“Mightily does it distress me that you do bring your children up in woeful ignorance of the Christmas-tide as we celebrate it in Merry England. ’Tis very dolorous that you should be so blinded as to think the proper observance of that Holy day bewrayeth a Popish tendency. Methinks it be a lack of good red blood that makes you all so sour and mealy-mouthed. Your Governor informs me that on that blessed day, sadly you wend your way to church, with downcast eyes as though you were sinners catched in naughtiness. There is great droning of psalms through your noses, which is in itself a sorry thing, and I doubt not, an unpleasant sound in the Lord’s ear. Whereas, in green old England, the little children carol all day long. But here not even your babes have sugar-plums. My stomach turns against you and your ways. How different is it in my castle across the seas! To the mantel above the blazing yule-log, my sweetest daughter pins her stocking. Outside, the snow snaps with the cold and the frost flowers whiten the window-pane. Then come the village lads and lassies singing, that we may open the window and fling out siller pieces, sometimes a bit of bright gold.

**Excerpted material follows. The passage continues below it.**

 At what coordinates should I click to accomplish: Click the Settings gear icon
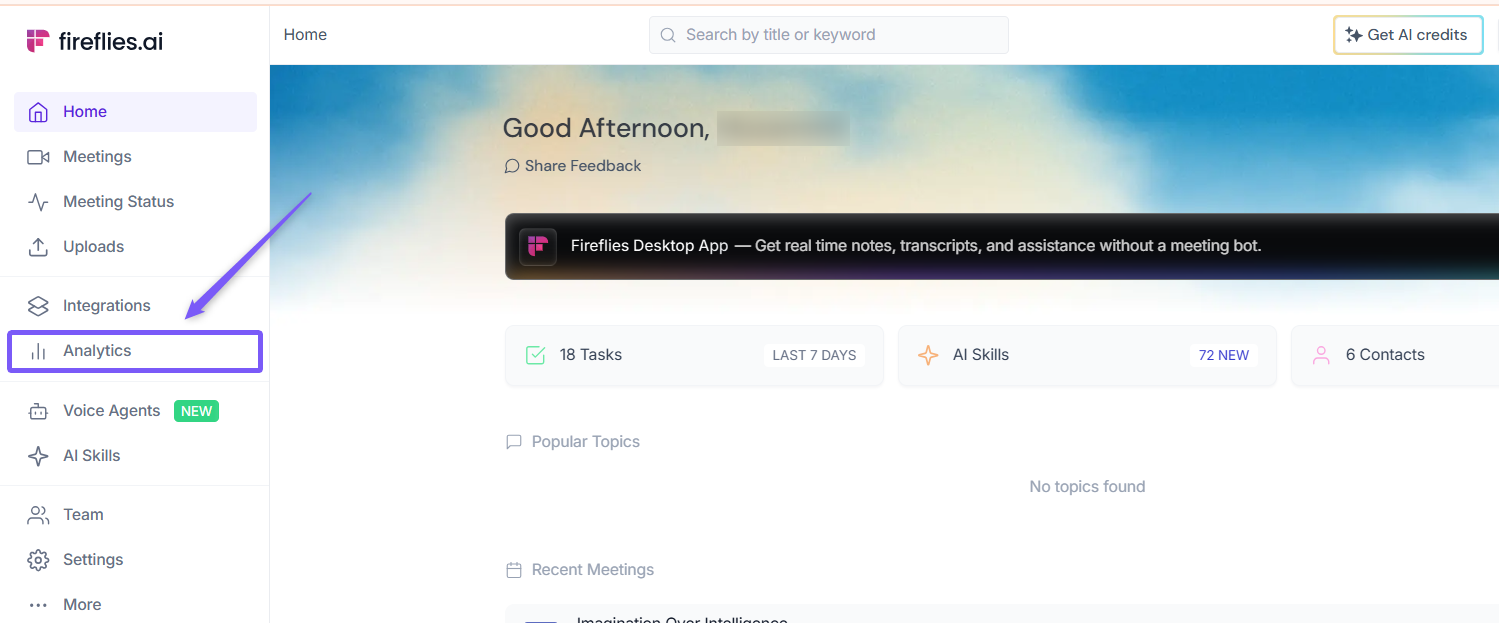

“Lastly, at the chiming of the midnight bells, troop in my servant-men and wenches. One and all we drink the hot-spiced glee-wine my sweet Elizabeth makes in the silver wassail bowl. And to every man and maid I give a piece of gold.

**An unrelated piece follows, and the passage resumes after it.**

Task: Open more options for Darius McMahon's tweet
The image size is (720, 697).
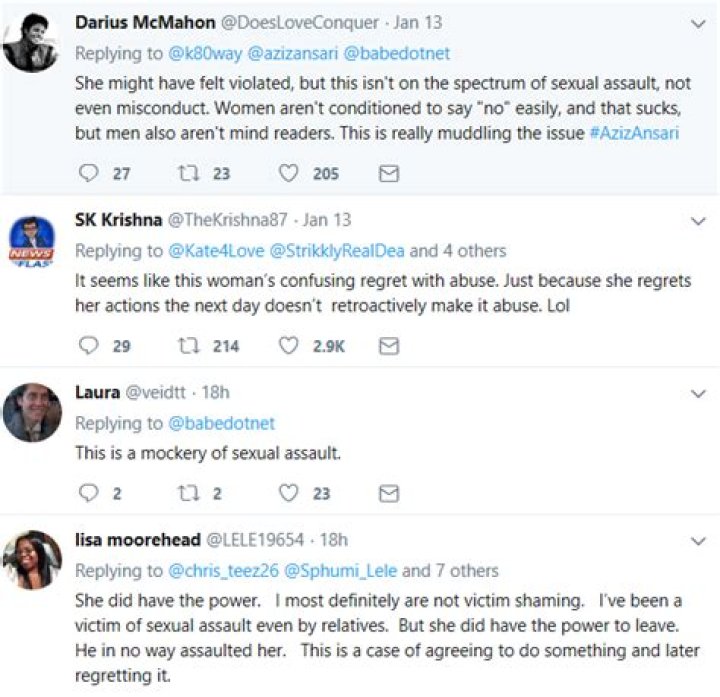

“I do beseech you, good people, to have remembrance after this, that Christmas is children’s day, and that to keep it with sadness and dolour, is an offence unto the Lord Christ, whose birth made that day, and who was said by those versed in wisdom, to have been when a child tender, holy, and gay, as it becometh all children to be. Therefore I would have you bestow these delights upon your children, for they are bowed by responsibilities beyond their years, and joy is checked in them, so that I oft catch myself sighing, for I have great pain not to see all children joyful and full of the vigour of life.
“Thus I would make an example of the little maid whom you have persecuted, that you may deal gently with children, remembering how near you were to shedding her innocent blood. I beseech you, by the grievous sin that you and your learned judges so nearly committed, to be tender with the poor children, knowing they speak the truth, unless you do so fright them that in bewilderment they seek to save themselves by a falsehood and know not into what evil they fall thereby. When you are tempted to severity, inquire well into the merits of the case, lest you do an injustice, keeping in mind the persecution of the little maid who hath saved England.”
Thus Lord Christopher ceased speaking.
In the years to come it was related that his speech was so affecting as to draw tears to the eyes of all, and that many a parent in Salem was known thereafter to refrain from harsh reproof of a child, because of the great physician’s words and the love that all learned to bear him during the weeks his illness forced him to remain in Salem.
Regarding his earnest request that Christmas be observed by them after his irreverend fashion, they did not condemn him for his Popish tendency, but winked at it, as it were, knowing he had other virtues to counterbalance this weakness. Being altogether charmed by him, they earnestly trusted that for his own good he might come round to their way of thinking.
During those few weeks his presence shed the only brightness in the panic-stricken town. While he was powerless to avert the awful condition, there were nevertheless many sad hearts which were made lighter, merely to visit him in his sick-room at the tavern. And the goodwives, finding their dainties did not please him as much as the sight of their little children, ceased not to send the former, but instead sent both.
When at last he was able to leave his room, Lord Christopher went one afternoon to Deliverance’s home.